The transformation has been most visible in the gulf between the city’s high-end and budget properties. At the Wynn Resorts, where the average daily rate in Las Vegas is $592, a measure of profit per hotel room rose to $190 per room in 2025 from $87 in 2019. Executives told investors on recent earnings calls that the company can earn more by charging fewer customers higher rates, and they cited a boost from visitors who have made money from the artificial-intelligence boom.
“There’s not that much resistance to price at this point,” Brian Gullbrants, chief operating officer for North America, said on a May earnings call.
At the lower end of the market, the Plaza Hotel and Casino downtown, where rooms average $110 a night including a resort fee, has seen visitor numbers decline about 3% this year. Jonathan Jossel, the hotel’s CEO, said the travelers who are not showing up include international visitors and regional drive-in traffic.
“That’s someone sitting in California or Arizona saying ‘Let’s drive to Vegas for the weekend.’ We’re not seeing that like we used to,” Jossel said.
Gambling accounted for about 26% of Las Vegas revenue in 2025, according to Chad Beynon, a gaming industry analyst at Macquarie. The figure marks a significant decline from the era when the city used cheap rooms and meals as loss leaders to fill casinos. Statewide baccarat revenue, a game popular with wealthy patrons, doubled over the past year, while slot-machine revenue rose 5.5%.
The city’s entertainment landscape has shifted to match its wealthier clientele. The Sphere, a high-tech immersive venue that opened in 2023, became the highest-grossing arena in the world after hosting acts including U2 and Phish. The Formula One Las Vegas Grand Prix, which debuted the same year, offered tickets ranging from $50 to more than $27,000.

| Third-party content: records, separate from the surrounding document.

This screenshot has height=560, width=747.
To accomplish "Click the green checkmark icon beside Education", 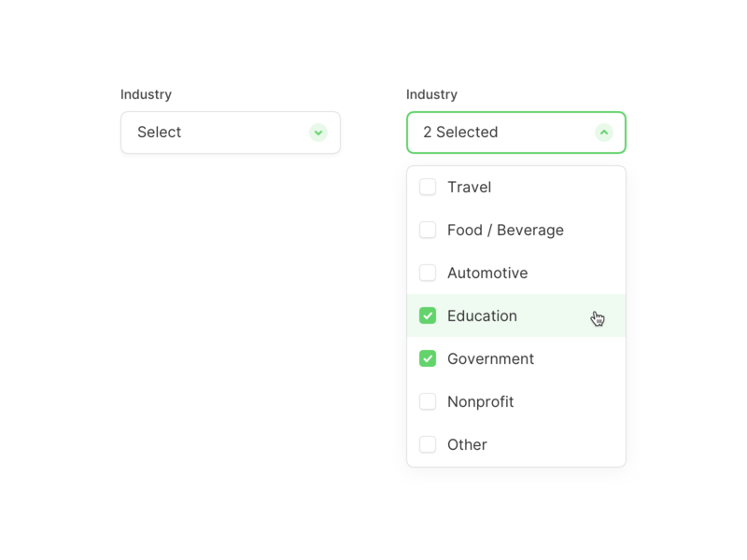I will (x=428, y=315).
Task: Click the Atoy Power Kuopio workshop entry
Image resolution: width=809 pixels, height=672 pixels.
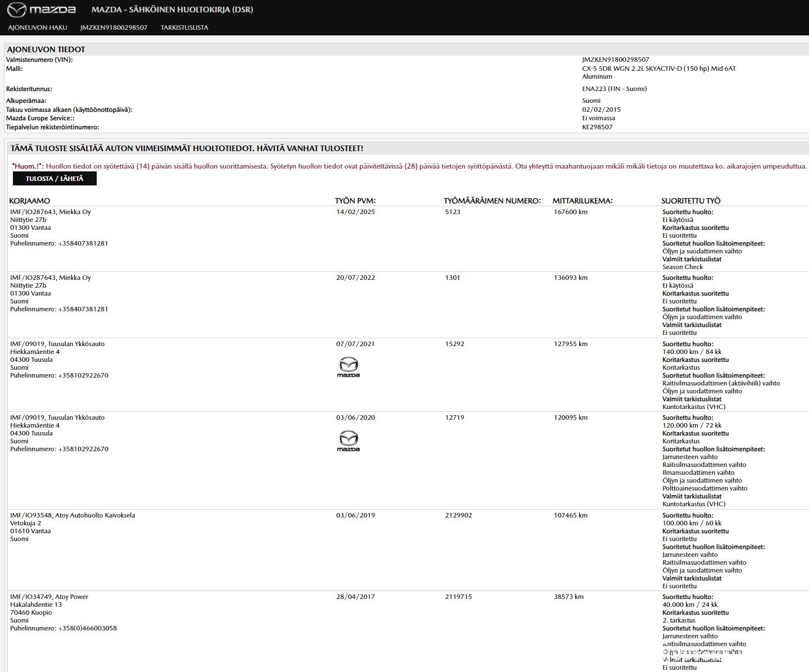Action: tap(49, 597)
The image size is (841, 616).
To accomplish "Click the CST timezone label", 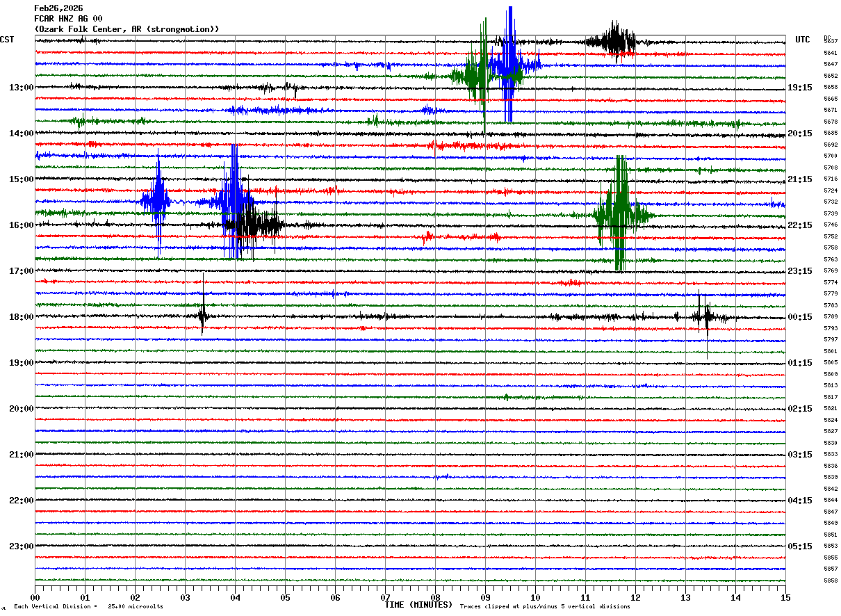I will point(7,40).
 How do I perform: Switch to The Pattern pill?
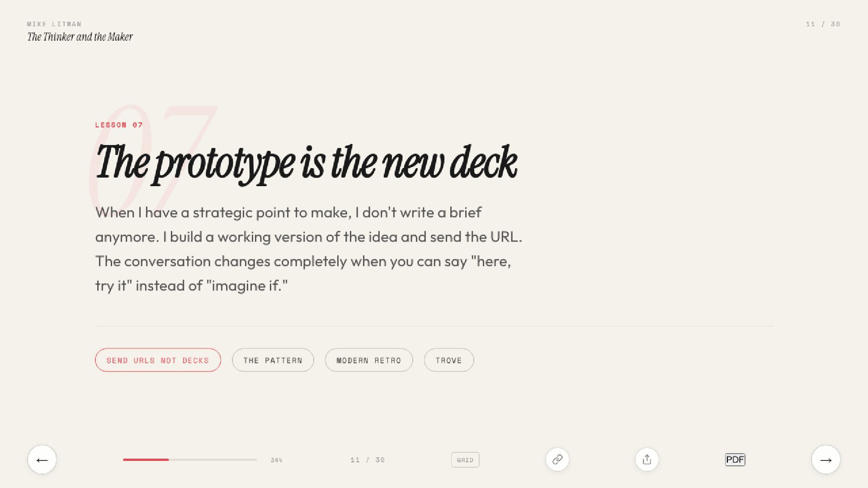point(273,360)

Marc Badain, who oversaw construction of Allegiant Stadium and is now president of the Athletics — the Major League Baseball team building a new ballpark on the Strip scheduled for 2028 — said about 22% of seats in the new stadium will have access to premium areas.
Some travelers have been priced out entirely. Ed Schaplow, who owns three small businesses including a fruit farm in Chelan, Washington, said he and his wife could once put together a five-night trip including flights, meals and multiple shows for under $1,000. After their 2023 visit to the budget Circus Circus hotel, where they were surprised by the $45-per-night resort fee, the couple looked into returning last fall but were deterred by airfare and hotel costs.
“We just wrote it off as it’s not worth it,” Schaplow said.
Some properties are trying to widen their appeal. MGM Resorts International CEO Bill Hornbuckle said last year “shame on us” after the uproar over a $26 bottle of water from the Aria minibar. Lower-end Strip properties are rolling out all-inclusive packages. Even five-star hotels can be found for under $150 a night on summer weekdays — not including resort fees — for visitors willing to endure temperatures above 100 degrees.
But the factors keeping budget travelers away continue to accumulate. Higher gas prices make regional road trips more expensive. The collapse of Spirit Airlines earlier this year eliminated many of the cheapest flights to Las Vegas.
Caesars Entertainment recently remodeled two palatial presidential suites and 29 “sky villas” starting at $1,500 a night for a one-bedroom. The company toned down the Las Vegas kitsch in the decor, according to Sean McBurney, Caesars’ chief commercial officer and Las Vegas regional president.
“A little Greek key is OK. But you don’t need a Roman warrior in the corner,” McBurney joked. Statues remain common in the hotel’s public areas.